Не надо забывать, что условного в поэзии всегда больше, чем индивидуального: что кажется современникам живым и личным, то через сто или тысячу лет видится лишь новой условностью взамен старой — будь то образ поэта-трибуна, разочарованного страдальца или пылкого влюбленного. Так, образ влюбленного юноши, для которого любовь — все, а остальное — ничто, как раз и был при Овидии такой новой условностью, утверждавшейся в римской литературе. Зародился этот образ в эллинистической поэзии, а в Рим его впервые перенесли поэты поколения, предшествовавшего Овидию, — Катулл и его современники. Переплавить опыт своих личных чувств в объективный лирический образ — такова была задача, с которой Катулл справлялся еще с трудом (именно непереплавленными кусками его переживаний и восхищаются читатели наших дней), а Корнелий Галл и Тибулл с Проперцием — все более и более полно и успешно. Овидий был завершителем этого процесса превращения римской любовной элегии из субъективного жанра в объективный: ощущение личного опыта настолько исчезает из его стихов, что, как мы видели, уже современники не были уверены, существовала на самом деле его Коринна или нет.

Чтобы оценить особенности этой объективной манеры Овидия, посмотрим на две его элегии из числа самых знаменитых. Вот самая любовная из «Любовных элегий» — I, 5, свидание с Коринной. Поэт нового времени непременно сосредоточился бы здесь на двух сменяющих друг друга душенных состояниях — томительном ожидании и радостном обладании.
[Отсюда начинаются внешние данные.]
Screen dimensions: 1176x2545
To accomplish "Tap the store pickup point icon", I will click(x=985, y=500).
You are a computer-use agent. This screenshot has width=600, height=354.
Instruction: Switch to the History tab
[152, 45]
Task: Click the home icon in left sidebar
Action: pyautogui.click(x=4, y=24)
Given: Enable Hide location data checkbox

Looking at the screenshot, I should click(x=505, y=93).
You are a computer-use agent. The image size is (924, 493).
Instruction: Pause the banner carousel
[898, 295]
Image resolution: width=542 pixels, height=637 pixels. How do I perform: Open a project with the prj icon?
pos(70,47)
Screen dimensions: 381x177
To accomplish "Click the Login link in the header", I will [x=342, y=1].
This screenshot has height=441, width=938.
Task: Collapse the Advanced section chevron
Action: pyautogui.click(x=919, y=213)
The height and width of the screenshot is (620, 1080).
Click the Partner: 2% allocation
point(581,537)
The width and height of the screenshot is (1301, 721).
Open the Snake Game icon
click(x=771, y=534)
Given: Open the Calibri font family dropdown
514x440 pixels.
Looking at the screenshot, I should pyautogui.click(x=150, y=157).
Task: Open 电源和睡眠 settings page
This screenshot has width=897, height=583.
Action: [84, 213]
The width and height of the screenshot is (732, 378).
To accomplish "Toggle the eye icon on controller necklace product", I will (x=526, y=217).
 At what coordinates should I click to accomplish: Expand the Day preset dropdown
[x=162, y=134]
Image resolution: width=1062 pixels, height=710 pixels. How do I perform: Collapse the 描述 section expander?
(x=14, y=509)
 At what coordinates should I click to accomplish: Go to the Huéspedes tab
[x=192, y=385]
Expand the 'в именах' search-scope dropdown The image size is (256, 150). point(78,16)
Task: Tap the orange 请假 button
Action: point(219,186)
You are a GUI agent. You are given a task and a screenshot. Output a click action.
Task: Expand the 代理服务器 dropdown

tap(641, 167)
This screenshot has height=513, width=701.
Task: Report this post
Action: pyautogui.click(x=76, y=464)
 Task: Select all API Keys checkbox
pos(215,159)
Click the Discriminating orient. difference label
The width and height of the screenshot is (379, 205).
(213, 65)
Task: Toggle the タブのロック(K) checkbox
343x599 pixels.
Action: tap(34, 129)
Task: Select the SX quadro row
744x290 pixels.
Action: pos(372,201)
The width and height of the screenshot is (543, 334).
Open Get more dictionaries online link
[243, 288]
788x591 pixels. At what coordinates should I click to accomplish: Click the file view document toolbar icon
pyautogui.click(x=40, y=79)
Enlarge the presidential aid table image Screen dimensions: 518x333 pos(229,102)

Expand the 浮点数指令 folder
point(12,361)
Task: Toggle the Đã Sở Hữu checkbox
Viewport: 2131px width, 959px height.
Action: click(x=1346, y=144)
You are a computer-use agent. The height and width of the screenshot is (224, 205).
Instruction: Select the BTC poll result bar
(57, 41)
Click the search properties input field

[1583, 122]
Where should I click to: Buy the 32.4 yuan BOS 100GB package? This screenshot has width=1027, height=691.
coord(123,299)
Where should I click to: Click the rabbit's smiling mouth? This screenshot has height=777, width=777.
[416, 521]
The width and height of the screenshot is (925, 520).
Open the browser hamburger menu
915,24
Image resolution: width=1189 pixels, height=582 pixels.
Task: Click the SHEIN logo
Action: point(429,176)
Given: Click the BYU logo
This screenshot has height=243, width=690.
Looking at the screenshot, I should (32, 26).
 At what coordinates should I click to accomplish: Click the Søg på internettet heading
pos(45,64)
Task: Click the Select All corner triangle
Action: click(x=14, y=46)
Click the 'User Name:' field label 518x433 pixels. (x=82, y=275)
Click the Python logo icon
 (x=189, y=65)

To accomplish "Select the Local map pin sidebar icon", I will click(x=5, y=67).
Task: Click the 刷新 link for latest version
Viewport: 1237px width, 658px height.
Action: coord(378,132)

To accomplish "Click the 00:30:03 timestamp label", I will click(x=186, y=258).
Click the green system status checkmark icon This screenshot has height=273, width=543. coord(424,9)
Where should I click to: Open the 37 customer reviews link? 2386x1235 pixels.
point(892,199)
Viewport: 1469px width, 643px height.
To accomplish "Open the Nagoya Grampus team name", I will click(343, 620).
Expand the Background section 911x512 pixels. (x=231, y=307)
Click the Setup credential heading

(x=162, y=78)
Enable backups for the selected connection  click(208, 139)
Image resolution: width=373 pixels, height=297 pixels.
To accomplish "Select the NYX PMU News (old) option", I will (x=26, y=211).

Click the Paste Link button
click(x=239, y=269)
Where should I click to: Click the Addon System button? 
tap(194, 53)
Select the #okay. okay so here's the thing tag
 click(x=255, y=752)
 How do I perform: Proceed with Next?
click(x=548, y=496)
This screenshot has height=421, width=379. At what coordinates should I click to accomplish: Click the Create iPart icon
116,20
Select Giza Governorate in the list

У Овидия нет ни того, ни другого, о своих чувствах он вообще ничего не говорит; появление Коринны кажется неожиданным, любовная борьба — тоже. Вместо ожидания здесь — описание комнаты, полдня и полумрака, заканчивающееся словами о «девушках скромного нрава»: не о Коринне здесь речь, а о девушках вообще. Вместо вожделения здесь — списание обнаженной Коринны (в строгой последовательности «сверху вниз», от головы к ногам, которая станет канонической у подражателей Овидия): не влечение здесь говорит, а любующееся созерцание. Поэт все время смотрит на происходящее со стороны — сперва на себя, потом на Коринну; он сам для себя лишь один из персонажей созерцаемой сцены. Только в концовке, в заключительном восклицании, описанная сцена приобретает эмоциональную окраску («чаще бы мне такие полдни!»): «я» рассказчика и «я» действователя совмещаются.

Вот другой пример: самая скорбная из «Скорбных элегий», описание последней ночи перед отъездом в ссылку (I, 3). Первое, что здесь бросается в глаза, — это что в элегии говорится не столько о чувствах, которые испытывал поэт, сколько о словах, которые он говорил и слышал; в ста строках элегии вместились целых три монолога: речь поэта к капитолийским богам, речь поэта к самому себе («Зачем я спешу?..»), речь жены к поэту.